Idarucizumab is developed to neutralize the anticoagulant effects of dabigatran. Its availability in Malaysia has made it possible to manage life-threatening situations that necessitate immediate reversal of dabigatran in clinical practice.

Aim

The objective of this study was to assess the efficacy and safety of dabigatran reversal with idarucizumab.

Methods

This two-phase prospective-retrospective clinical observational study involved patients who received idarucizumab in two tertiary hospitals in Malaysia. The inclusion criteria were dabigatran-treated patients aged 18 years and older who received idarucizumab between April 2017 and December 2024. Descriptive statistics were used mainly, while the differences and association between study outcomes were analysed using Wilcoxon Rank test and Fisher’s Exact test.

Results

A total of 22 patients were enrolled into the study. Twenty patients had life-threatening bleeding and required immediate reversal of anticoagulation, while two patients required emergency surgery. Post idarucizumab administration, significant reductions in both activated partial thromboplastin time and prothrombin time were observed (p < 0.001).
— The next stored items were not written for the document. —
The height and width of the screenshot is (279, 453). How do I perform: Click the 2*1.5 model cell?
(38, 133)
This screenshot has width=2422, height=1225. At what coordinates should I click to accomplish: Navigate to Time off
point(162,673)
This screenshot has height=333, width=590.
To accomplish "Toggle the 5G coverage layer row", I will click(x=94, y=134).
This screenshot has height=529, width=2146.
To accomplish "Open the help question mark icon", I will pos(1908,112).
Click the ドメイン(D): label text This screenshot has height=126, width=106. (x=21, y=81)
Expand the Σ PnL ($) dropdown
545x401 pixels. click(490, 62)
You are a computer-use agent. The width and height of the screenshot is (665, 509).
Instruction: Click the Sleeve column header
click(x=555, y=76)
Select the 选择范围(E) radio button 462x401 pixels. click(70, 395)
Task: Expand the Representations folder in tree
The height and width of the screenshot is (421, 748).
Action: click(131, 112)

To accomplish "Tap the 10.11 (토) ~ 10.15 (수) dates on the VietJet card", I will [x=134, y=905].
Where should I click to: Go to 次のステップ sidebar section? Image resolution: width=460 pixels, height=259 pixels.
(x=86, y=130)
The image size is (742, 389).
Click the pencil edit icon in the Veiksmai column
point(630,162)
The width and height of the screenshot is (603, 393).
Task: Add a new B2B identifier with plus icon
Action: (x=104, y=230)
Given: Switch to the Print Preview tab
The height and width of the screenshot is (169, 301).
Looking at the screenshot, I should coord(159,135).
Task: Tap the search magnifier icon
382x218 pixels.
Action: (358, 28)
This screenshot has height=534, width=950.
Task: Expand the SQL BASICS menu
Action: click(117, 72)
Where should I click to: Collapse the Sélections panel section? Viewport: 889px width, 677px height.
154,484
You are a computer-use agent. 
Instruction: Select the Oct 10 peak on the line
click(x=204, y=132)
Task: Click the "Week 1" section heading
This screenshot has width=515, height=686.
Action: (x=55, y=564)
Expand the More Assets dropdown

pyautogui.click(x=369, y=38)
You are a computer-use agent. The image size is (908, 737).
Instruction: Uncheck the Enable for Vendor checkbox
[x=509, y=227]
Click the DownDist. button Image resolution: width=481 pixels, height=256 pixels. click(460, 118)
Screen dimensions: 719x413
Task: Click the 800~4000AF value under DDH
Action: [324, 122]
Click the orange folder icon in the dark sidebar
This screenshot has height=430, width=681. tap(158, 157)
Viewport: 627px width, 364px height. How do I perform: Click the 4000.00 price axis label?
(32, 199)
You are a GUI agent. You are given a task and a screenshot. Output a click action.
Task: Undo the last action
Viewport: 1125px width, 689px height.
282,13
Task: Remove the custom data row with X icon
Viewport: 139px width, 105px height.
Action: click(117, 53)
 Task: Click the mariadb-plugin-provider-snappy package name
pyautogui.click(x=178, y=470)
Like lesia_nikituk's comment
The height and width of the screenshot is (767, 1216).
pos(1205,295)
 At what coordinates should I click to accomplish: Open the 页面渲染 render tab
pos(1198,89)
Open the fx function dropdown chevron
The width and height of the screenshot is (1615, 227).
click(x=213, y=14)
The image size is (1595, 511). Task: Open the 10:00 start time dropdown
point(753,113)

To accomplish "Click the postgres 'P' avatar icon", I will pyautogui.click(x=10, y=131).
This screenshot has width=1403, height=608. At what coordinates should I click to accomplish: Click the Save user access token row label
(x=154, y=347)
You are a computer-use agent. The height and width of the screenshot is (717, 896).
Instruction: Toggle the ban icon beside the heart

The majority (75%) of the patients achieved clinical resolution of bleeding and were discharged alive. No adverse reactions have been reported. The mortality rate was 22.7%, with renal impairment being significantly associated with mortality [normal VS renally impaired: 1(20%) VS 4(80%), p = 0.039].

Conclusion

From our findings, idarucizumab was effective for dabigatran reversal and safe with no adverse effect observed.